(Stored items)
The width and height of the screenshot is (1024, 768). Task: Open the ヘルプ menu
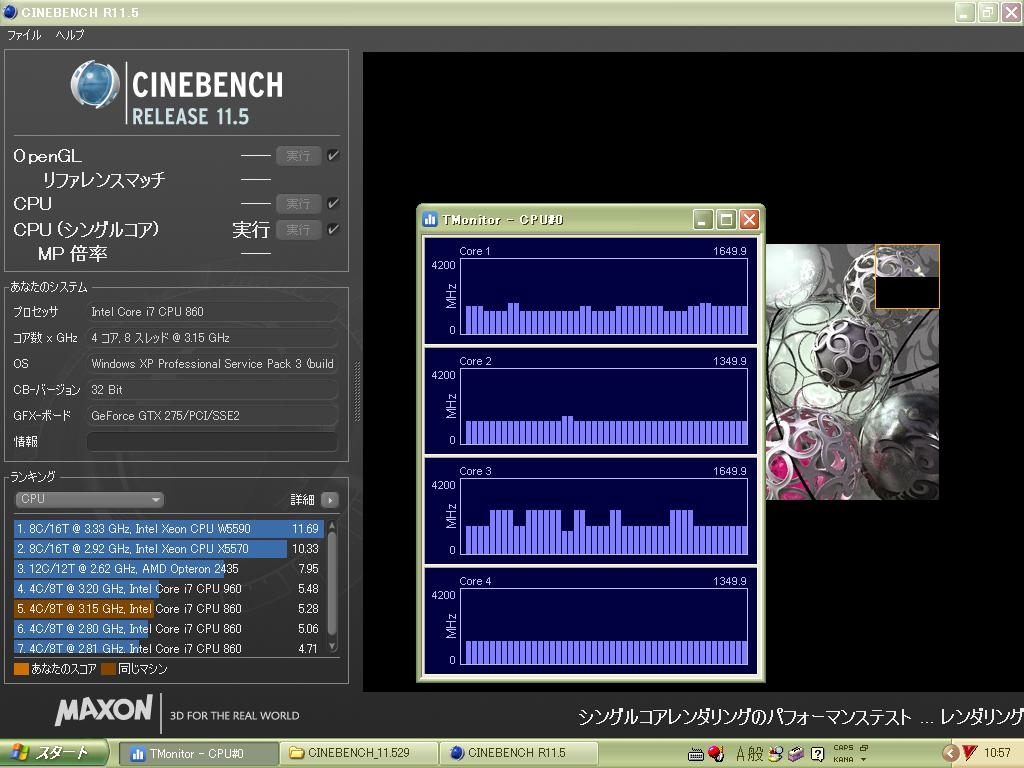click(70, 35)
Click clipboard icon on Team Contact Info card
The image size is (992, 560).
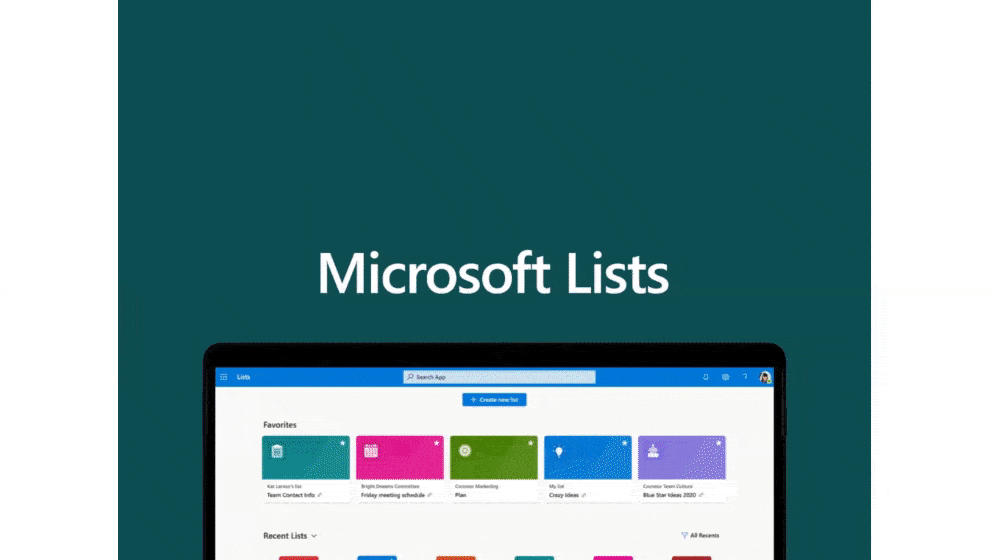pos(277,451)
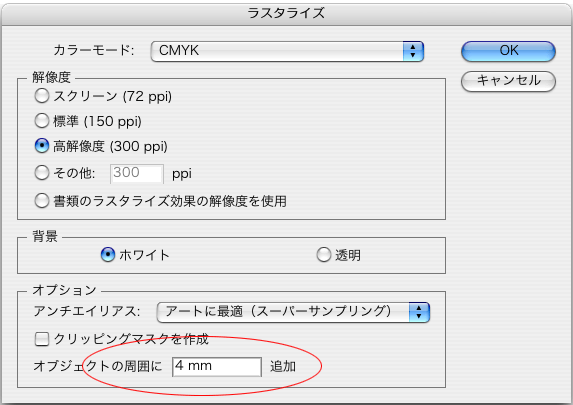Select スクリーン (72 ppi) radio button

pos(42,96)

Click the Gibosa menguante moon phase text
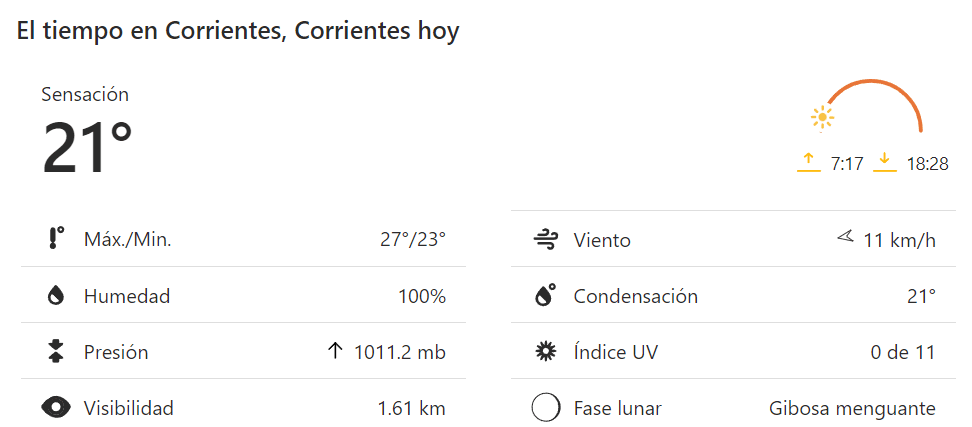tap(852, 408)
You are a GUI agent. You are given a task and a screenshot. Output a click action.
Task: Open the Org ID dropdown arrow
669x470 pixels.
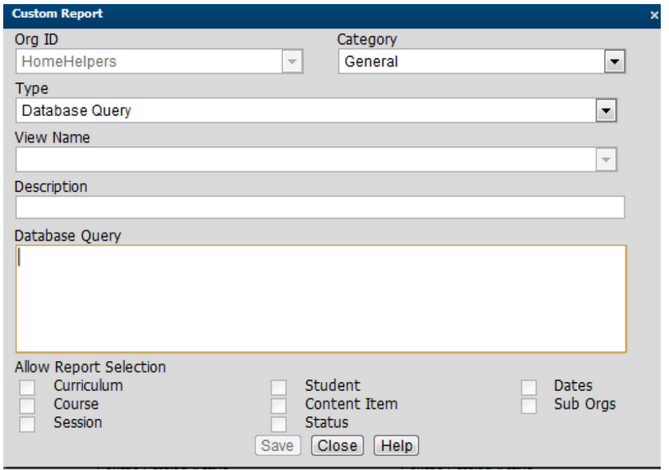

#### YOUR GOAL
Copy out, without any pictures, the lines of the records above from the one containing "Click the Gibosa menguante moon phase text" through the final line, both ends included.

#### EXERCISE OUTPUT
Click the Gibosa menguante moon phase text
tap(852, 408)
You are a GUI agent. You are given a task and a screenshot. Output a click action.
Task: Open the Org ID dropdown arrow
669x470 pixels.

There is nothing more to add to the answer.